Not far from each other, in the area around Seattle, are two striking contrasts in leadership.  They provide significant insight to what creates success today.

Steve Ballmer leads Microsoft, America's largest software company.  Unfortunately, the value of Microsoft has gone nowhere for 10 years.  Steve Ballmer has steadfastly defended the Windows and Office products, telling anyone who will listen that he is confident Windows will be part of computing's future landscape.  Looking backward, he reminds people that Windows has had a 20 year run, and because of that past he is certain it will continue to dominate.

Unfortunately, far too many investors see things differently.  They recognize that nearly all areas of Microsoft are struggling to maintain sales.  It is quite clear that the shift to mobile devices and cloud architectures are reducing the need, and desire, for PCs in homes, offices and data centers.  Microsoft appears years late recognizing the market shift, and too often CEO Ballmer seems in denial it is happening – or at least that it is happening so quickly.  His fixation on past success appears to blind him to how people will use technology in 2014, and investors are seriously concerned that Microsoft could topple as quickly DEC., Sun, Palm and RIM. 

Comparatively, across town, Mr. Bezos leads the largest on-line retailer Amazon.  That company's value has skyrocketed to a near 90 times earnings!  Over the last decade, investors have captured an astounding 10x capital gain!  Contrary to Mr. Ballmer, Mr. Bezos talks rarely about the past, and almost almost exclusively about the future.  He regularly discusses how markets are shifting, and how Amazon is going to change the way people do things. 
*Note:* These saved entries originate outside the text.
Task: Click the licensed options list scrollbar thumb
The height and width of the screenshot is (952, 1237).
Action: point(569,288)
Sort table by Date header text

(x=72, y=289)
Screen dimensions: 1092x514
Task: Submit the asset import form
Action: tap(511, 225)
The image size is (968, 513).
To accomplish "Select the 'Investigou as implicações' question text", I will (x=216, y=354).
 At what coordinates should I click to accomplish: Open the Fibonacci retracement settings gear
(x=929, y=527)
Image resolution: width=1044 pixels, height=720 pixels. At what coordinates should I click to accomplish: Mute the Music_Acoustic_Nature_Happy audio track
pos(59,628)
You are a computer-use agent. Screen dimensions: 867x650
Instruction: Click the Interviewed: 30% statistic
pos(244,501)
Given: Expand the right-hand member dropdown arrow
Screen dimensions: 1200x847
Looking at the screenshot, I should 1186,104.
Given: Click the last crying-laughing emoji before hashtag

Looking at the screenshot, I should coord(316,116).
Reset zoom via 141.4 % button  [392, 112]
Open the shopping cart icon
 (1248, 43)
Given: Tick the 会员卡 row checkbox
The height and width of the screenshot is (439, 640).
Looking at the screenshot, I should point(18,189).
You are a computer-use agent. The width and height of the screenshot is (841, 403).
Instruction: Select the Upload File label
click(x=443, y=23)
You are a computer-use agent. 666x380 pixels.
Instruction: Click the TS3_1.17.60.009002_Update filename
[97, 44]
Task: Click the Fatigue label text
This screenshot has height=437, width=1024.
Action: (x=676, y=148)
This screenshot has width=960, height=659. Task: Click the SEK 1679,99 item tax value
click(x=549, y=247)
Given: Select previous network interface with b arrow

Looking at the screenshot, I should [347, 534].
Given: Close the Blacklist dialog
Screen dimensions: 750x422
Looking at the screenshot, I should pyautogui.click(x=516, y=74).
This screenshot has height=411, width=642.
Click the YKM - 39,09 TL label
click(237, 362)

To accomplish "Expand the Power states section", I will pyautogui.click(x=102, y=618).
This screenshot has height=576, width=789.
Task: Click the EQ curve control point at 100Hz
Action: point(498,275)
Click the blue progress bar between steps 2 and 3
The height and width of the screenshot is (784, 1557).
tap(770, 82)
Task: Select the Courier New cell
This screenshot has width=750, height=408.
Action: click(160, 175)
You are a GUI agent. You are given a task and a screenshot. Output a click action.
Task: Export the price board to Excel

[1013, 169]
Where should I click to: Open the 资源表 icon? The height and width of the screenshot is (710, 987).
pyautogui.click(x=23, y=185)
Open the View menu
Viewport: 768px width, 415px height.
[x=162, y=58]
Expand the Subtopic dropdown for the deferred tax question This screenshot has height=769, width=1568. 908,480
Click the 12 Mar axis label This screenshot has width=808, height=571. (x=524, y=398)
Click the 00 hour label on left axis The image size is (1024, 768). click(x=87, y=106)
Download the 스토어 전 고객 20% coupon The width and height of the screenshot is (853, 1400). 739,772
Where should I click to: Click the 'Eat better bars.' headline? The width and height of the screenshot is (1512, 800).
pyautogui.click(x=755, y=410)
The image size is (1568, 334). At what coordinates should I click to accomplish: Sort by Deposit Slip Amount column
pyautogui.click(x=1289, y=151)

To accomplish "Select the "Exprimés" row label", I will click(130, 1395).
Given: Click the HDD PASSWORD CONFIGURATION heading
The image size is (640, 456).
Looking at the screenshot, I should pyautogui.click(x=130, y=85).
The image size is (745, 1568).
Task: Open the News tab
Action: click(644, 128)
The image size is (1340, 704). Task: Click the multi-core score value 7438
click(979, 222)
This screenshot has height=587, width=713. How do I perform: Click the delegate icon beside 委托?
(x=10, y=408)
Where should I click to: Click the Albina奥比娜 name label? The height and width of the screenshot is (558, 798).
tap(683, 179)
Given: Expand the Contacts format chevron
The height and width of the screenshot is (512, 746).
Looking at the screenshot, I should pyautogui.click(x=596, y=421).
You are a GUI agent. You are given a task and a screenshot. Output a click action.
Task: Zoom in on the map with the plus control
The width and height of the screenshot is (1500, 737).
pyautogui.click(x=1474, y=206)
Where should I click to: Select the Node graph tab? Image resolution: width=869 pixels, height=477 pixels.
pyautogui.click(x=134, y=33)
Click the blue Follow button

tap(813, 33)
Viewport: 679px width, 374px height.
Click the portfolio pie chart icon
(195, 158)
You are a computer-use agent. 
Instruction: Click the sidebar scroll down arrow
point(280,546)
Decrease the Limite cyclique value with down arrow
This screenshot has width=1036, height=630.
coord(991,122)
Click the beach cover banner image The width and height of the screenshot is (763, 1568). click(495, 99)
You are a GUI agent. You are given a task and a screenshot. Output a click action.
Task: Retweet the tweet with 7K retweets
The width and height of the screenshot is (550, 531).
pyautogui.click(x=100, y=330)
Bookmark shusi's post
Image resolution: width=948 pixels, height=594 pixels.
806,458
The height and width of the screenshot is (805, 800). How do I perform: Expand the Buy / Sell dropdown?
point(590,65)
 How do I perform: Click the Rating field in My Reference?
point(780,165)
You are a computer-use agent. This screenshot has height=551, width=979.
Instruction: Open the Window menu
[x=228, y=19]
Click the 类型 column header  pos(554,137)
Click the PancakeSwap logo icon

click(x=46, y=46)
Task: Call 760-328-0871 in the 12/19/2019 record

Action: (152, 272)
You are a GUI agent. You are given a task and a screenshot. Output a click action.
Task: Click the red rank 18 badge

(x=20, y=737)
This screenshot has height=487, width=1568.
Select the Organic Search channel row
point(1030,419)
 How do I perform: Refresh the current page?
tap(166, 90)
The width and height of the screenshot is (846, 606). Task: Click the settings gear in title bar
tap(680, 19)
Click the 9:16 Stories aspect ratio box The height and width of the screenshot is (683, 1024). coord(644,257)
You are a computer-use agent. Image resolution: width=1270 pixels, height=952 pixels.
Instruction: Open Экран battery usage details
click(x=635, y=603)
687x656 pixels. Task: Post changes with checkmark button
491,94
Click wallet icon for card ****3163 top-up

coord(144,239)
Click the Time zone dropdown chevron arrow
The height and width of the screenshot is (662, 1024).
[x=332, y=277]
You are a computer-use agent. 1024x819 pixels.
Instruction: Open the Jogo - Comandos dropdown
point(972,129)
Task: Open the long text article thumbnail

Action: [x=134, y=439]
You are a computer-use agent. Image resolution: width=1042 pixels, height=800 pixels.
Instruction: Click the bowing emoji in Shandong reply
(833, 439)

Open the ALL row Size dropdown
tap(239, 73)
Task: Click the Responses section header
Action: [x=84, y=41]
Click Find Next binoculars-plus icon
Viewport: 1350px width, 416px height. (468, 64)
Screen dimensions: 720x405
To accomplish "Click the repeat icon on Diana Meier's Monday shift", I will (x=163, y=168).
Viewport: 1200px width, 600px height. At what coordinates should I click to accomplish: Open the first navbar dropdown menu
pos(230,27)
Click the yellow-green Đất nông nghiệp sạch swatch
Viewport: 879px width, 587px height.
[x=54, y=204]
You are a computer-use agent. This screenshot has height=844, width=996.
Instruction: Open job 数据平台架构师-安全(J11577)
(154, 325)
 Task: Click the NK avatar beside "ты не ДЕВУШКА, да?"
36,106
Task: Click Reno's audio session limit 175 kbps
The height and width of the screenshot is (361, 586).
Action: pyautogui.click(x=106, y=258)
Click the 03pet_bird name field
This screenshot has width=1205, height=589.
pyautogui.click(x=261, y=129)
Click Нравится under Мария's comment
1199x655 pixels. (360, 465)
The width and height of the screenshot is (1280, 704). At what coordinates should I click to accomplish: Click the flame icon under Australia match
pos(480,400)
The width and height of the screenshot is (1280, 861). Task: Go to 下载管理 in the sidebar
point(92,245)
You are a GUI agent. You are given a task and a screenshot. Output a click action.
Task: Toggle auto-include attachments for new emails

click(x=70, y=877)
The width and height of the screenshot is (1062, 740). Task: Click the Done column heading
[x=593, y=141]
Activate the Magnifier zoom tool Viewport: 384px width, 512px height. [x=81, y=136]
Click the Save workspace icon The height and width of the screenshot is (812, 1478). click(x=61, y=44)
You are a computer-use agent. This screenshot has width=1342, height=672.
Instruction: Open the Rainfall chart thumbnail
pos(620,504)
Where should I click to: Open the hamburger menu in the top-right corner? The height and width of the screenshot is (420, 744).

Mr. Bezos' fixation on the future has created incredible growth for Amazon.  In its "core" book business, when publishers did not move quickly toward trends for digitization Amazon created and launched Kindle, forever altering publishing.  When large retailers did not address the trend toward on-line shopping Amazon expanded its retail presence far beyond books, including more products  and a small armyt of supplier/partners.  When large PC manufacturers did not capitalize on the trend toward mobility with tablets for daily use Amazon launched Kindle Fire, which is projected to sell as many as 12 million units next year (AllThingsD.com)

Where Mr. Ballmer remains fixated on the past, constantly reinvesting  in defending and extending what worked 20 years ago for Microsoft, Mr. Bezos is investing heavily in the future.  Where Mr. Ballmer increasingly looks like a CEO in denial about market shift, Mr. Bezos has embraced the shifts and is pushing them forward. 

Clearly, the latter is much better at producing revenue growth and higher valuation than the former.

As we look around, a number of companies need to heed the insight of this Seattle comparison:

  • At AOL it is unclear that Mr. Armstrong has a clear view of how AOL will change markets to become a content powerhouse.  AOL's various investments are incoherent, and managers struggle to see a strong future for AOL.  On the other hand, Ms. Huffington does have a clear sense of the future, and the insight for an entirely different business model at AOL.  The Board would be well advised to consider handing the reigns to Ms. Huffington, and pushing AOL much more rapidly toward a different, and more competitive future.
  • Dell's chronic inability to identify new products and markets has left it, at best, uninteresting.  It's supply chain focused strategy has been copied, leaving the company with practically no cost/price advantage.  Mr. Dell remains fixated on what worked for his initial launch 30 years ago, and offers no exciting description of how Dell will remain viable as PC sales diminish.  Unless new leadership takes the helm at Dell, the company's future  5 years hence looks bleak.
  • HP's new CEO Meg Whitman is less than reassuring as she projects a terrible 2012 for HP, and a commitment to remaining in PCs – but with some amorphous pledge toward more internal innovation.  Lacking a clear sense of what Ms. Whitman thinks the world will look like in 2017, and how HP will be impactful, it's hard for investors, managers or customers to become excited about the company.  HP needs rapid acceleration toward shifting customer needs, not a relaxed, lethargic year of internal analysis while competitors continue moving demand further away from HP offerings.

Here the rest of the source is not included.